Biraz kırgın, biraz küskün, biraz dargın dursa özellikle dış ilçelerdeki düğüm bu kadar kolay çözülemezdi. CHP yönetimi şu anda 2014’te kaybettikleri 8 ilçenin yarısını geriye alma iddiası taşıyorsa bunda Kocaoğlu’nun katkısı yadsınamaz.

Kim ne derse desin! İzmir’i 15 yıl dürüstçe yöneten Kocaoğlu, gidişiyle de örnek oldu.

İzmir’den biraz daha söz etmek gerekirse;

Araştırma şirketi olarak, metropol alan diye tanımladığımız 11 ilçede CHP’nin çok ciddi bir sorun yaşamasını beklemiyoruz.

Dış ilçelerde sürprizler olabilir. 2014’te gidenlerin bir bölümü gelebilir, gelenlerin bir kısmı da gidebilir… Bir ilçede de (Kiraz) DSP’nin seçimi kazanma ihtimali söz konusu.

Büyükşehir mi?

16 Nisan referandumuna benzer bir tabloyla karşı karşıyayız. Yani iki partili, iki cepheli bir seçim süreci yaşıyoruz. Kâğıt üzerinde yarışa başka partiler de katılıyor. Ancak yüzde 1-2’nin üzerine çıkamıyorlar. Bu da iki cepheli bir yarışta (cumhur-millet) yüzde 99’un en kötü 98’in ikiye bölüneceği anlamına geliyor. 16 Nisan 2017’de benzer bir cephenin mücadelesini izledik. 69’a 31! 24 Haziran 2018’de de benzer bir yarışa şahit olduk. Cumhur ittifakının oyu yüzde 34, Erdoğan’ın oyu yüzde 32,9!
Sadece Muharrem İnce’nin oyu yüzde 54… Akşener, Demirtaş ve Karamollaoğlu’nun oy toplamı 12,8!
Toplamda Cumhur ittifakı dışında yüzde 67 var.

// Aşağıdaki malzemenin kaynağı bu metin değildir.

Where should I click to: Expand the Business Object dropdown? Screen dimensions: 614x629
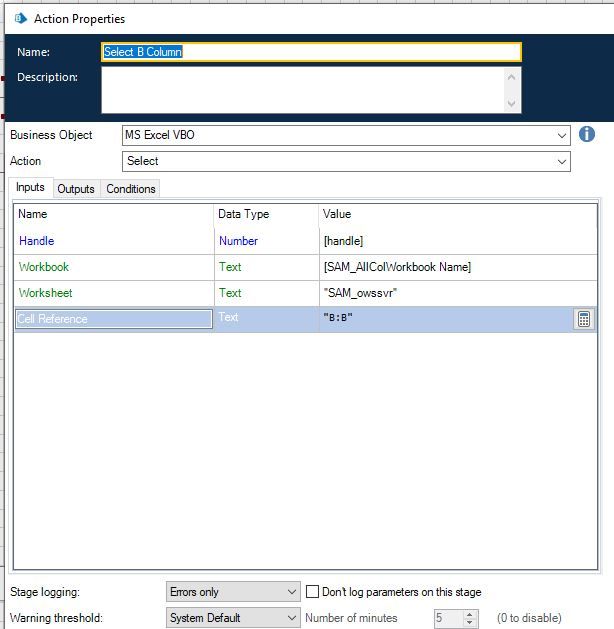coord(563,135)
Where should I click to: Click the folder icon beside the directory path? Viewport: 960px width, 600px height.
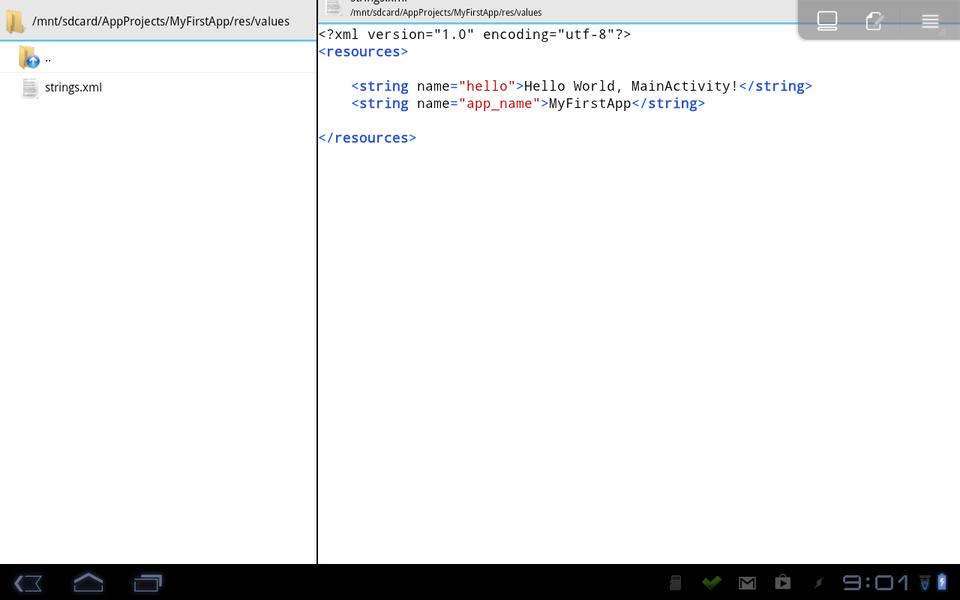[15, 21]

HDP tabanı Millet İttifakı noktasında bu denli motive olmuşken, Cumhur ittifakı tabanı ekonomi-işsizlik gibi sorunların yükünü taşımaya çalışırken, MHP tabanında hala Cumhur ittifakını onaylamayan bir kitle mevcut iken AK Parti Adayı Nihat Zeybekçi için yüzde 34’ün üzeri başarıdır.

*
AK Parti ve Cumhur İttifakı’nın tek şansı endişeli modernler cephesinde halen var olan kafası karışıklardır. Gerek muhalefet partilerinin genel gidişatına, gerekse HDP ile ittifak ve adaylarla ilgili iddialarından mütevellit kafası karışan/karıştırılanAtatürkçü-Milliyetçi kitle…Bu kitlenin Cumhur İttifakı’na oy verme ihtimali oldukça zayıf. Çünkü bu denli kutuplaştırılan bir ortamda bir cepheden ötekine geçmek kolay değil.

Ancak sandığa gitmemeleri söz konusu…

İttifakların aday çıkarmayan ortaklarına ait çekirdek seçmenleri sürece yeterince motive olamıyor.  İzmir’de özellikle İyi Parti seçmeninde başından bu yana önemli bir motivasyonsuzluğun olduğunu görüyoruz.   Özünde seçmen yukarıda saydığımız sebeplerin dışında kendisini ait hissettiği parti dışında başka bir partiye oy atmakta zorlanıyor. Araştırmalarımızda karşımıza çıkan HDP, İyi Parti hatta MHP tabanlarındaki kararsızlığın ve oy kullanmayacağım yanıtlarının en önemli sebebi bu.

Şu anda tüm hesaplar, 24 Haziran perspektifi üzerinden ve yakın bir sandık oranı yakalandığı senaryosu üzerinden yapılıyor. Sandığa gitme oranı beklenenin altında kalırsa oranlar, hesaplar belirli ölçüde değişecektir. Ancak Millet İttifakı’nın yüzde 60’ın altına düşmesini beklemiyoruz.